Um Filme sobre Êxtase e Agonia de um País.


Migração, luta pela terra, trabalho escravo, desmatamento, violência no campo,  esperança, morte e desengano, alguns dos elementos fincados na Transamazônica, um misto de estrada, trilha, propaganda, mito, ilusão e desilusão.
Um dos projetos ícones do governo da ditadura militar, parte do seu ideário do "Brasil Grande", foi construída como apelo ao futuro e que resta hoje, em meio à poeira da história, como um retrato amargo e desolador de uma realidade que permanece no passado.
Viagem árida e corajosa feita pelos cineastas Jorge Bodanzky e Fabiano Maciel, que realizaram uma obra documental vigorosa, que arranca a máscara de uma farsa de um Estado autoritário e que mergulha no Brasil profundo, maltratado, agredido, vitimado, pela arrogância, pela mentira e por falsas promessas feitas por um regime de impostura.
Dividida em seis episódios, dois deles já exibidos pelo canal HBO Mundi, a nova série parte do início de tudo, no Porto de Cabedelo, na Paraíba, onde se inicia a Rodovia BR-230, começo da Transamazônica, e nos leva, nestes dois capítulos, num acidentado, intenso e quase fantasmagórico road movie, por asfalto e por terra esburacada e enlameada, por cidades e lugarejos da Paraíba, Ceará, Piauí, Maranhão e Tocantins até os confins do Pará. 
Episódio 1, "Tudo começa no Mar do Nordeste", e episódio 2, "Da Guerra de Guerrilha à Guerra pela Terra", neles viajamos por cerca de 2 horas. 
Por caminhões, pela estrada a fora que atravessa paisagens rurais e urbanas, cercadas de pobreza, restos de florestas e matas cerradas, e principalmente nas suas margens, habitadas por personagens com suas histórias e testemunhos, de martírios e desesperança, um painel com recortes precisos, em texto e imagem, de uma tragédia chamada Brasil.
Filme entrecortado por imagens de um vasto arquivo histórico de filmes e filmetes de propaganda institucional de época, e que opta por fotografar e contar a saga de migrantes nordestinos que embarcaram na propaganda de efeito e enganosa do governo Médice, que levaria "o homem sem terra do Nordeste para uma terra sem homens na Amazônia". Parte do milagre encenado, também do "Integrar para não entregar", e que acabou por levar o desespero e a esperança de milhares de nordestinos para um lugar nenhum.
Jorge Bodanzky realizou antes, em 1975, nos mesmos cenários, o emblemático filme "Iracema — Uma Transa Amazônica", mostrando miséria, corrupção e prostituição nos caminhos e beiras da mesma estrada.

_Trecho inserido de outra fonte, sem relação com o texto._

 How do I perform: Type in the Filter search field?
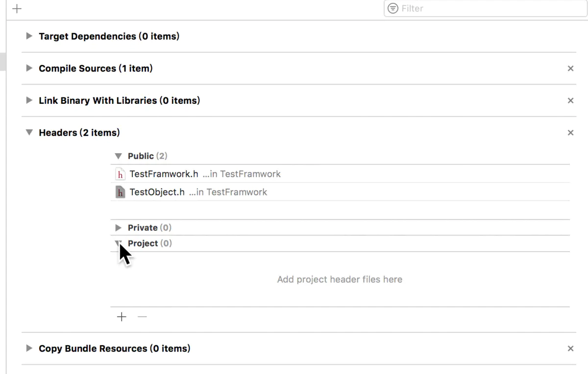coord(490,8)
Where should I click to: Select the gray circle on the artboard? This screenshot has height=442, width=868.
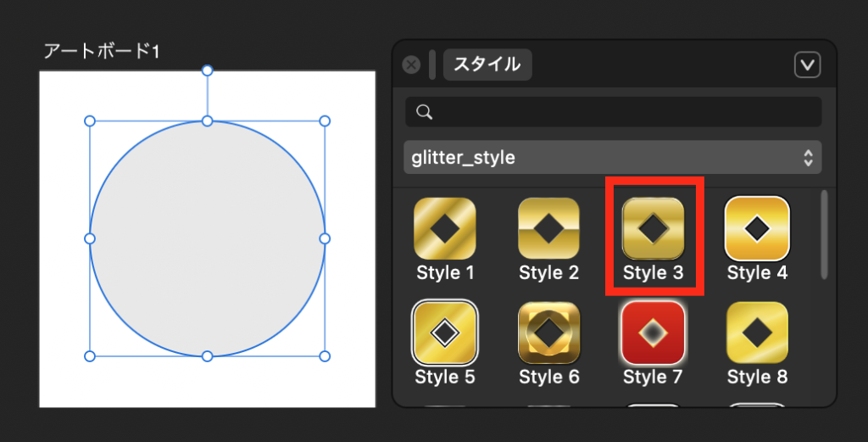(207, 255)
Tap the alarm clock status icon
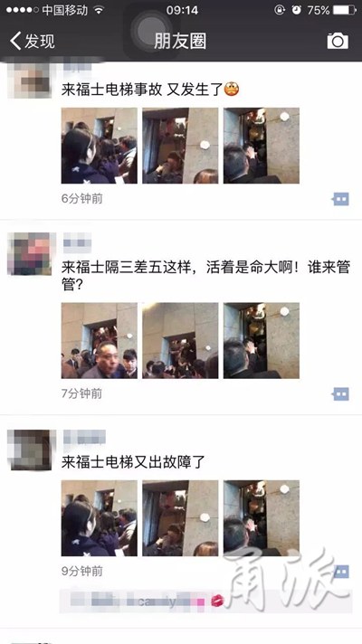Screen dimensions: 362x644 296,10
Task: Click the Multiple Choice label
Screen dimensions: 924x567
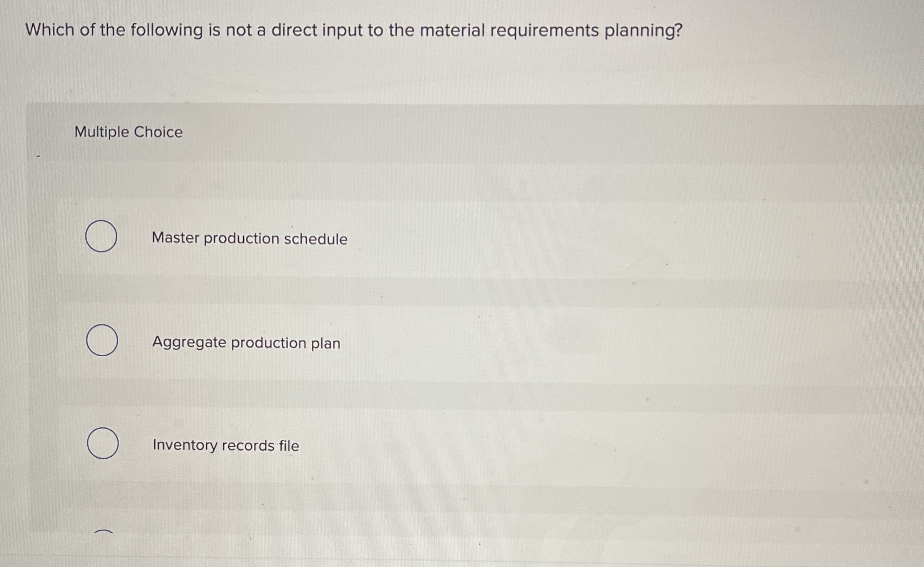Action: 128,132
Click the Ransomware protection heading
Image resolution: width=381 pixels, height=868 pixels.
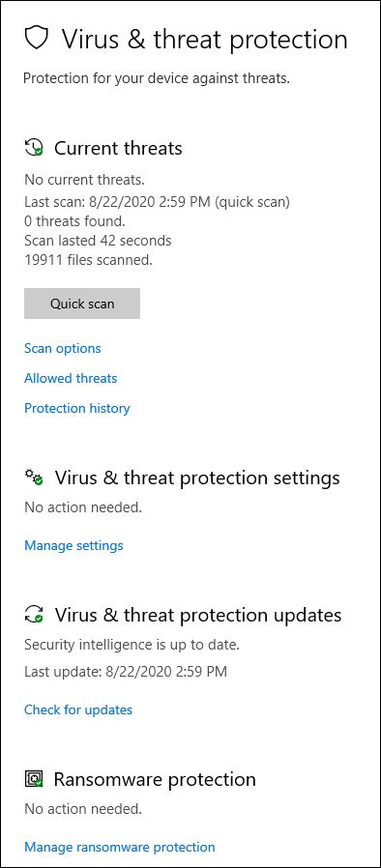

Um filme que corta a Amazônia e também  nossos sentimentos de humanidade e brasilidade.
Na apresentação do primeiro episódio da série, Bodanzki caminha por um velho pontilhão de madeira em plena estrada, e indica os passos que vão se seguir no documentário. Fala que voltou ao mesmo lugar para ouvir histórias dos verdadeiros donos daquela estrada, para saber como é a vida deles. 
Sem dúvida, Bodanzky anuncia um filme de pegada proustiana, uma espécie de "La Recherche du Temps Perdue" versão brasil-cabocla. Ali o encontro com o passado, o de uma estrada, o de um país e o dele mesmo, que por ali já tinha estado tempos atrás.
Os flagelos da Transamazônica, agora atravessada pelo olhar, ouvidos e câmeras de Bodanzky e Fabiano Maciel, não são poucos. Os encontros com os habitantes das regiões visitadas são muitas vezes curiosos, emocionantes, melancólicos, sempre ricos,  que revelam e nos contam sobre um Brasil real, marcante, impressionante, profundo, que junta tempos da memória e atualidade.
Um filme que segue viagem e mistura muitas falas, de posseiros, roceiros, migrantes, homens e mulheres, agricultores, caminhoneiros e a de Alberto Curi, narrador e voz oficial dos arquivos do Brasil ufanista da ditadura. Relatos testemunhais sobre sonhos, crenças, devoções, decepções, violências, que incluem histórias de barbárie vizinhas à Transamazônica, como a repressão à guerrilha do Araguaia e o massacre de Carajás. Com alguns personagens mais conhecidos, aqui lembrados e trazidos, como o ex-guerrilheiro José Genoíno e a freira norte-americana Irmã Dorothy, assassinada pelo crime fundiário.
"Transamazônica, Uma Estrada para o Passado", série documental antológica, bem-vinda à história do Brasil.
Um retrato em movimento pela estrada que atravessa presente e passado, crônica épica, amarga, melancólica, que liga o Brasil real e o imaginário, o êxtase e a agonia, a utopia e a distopia.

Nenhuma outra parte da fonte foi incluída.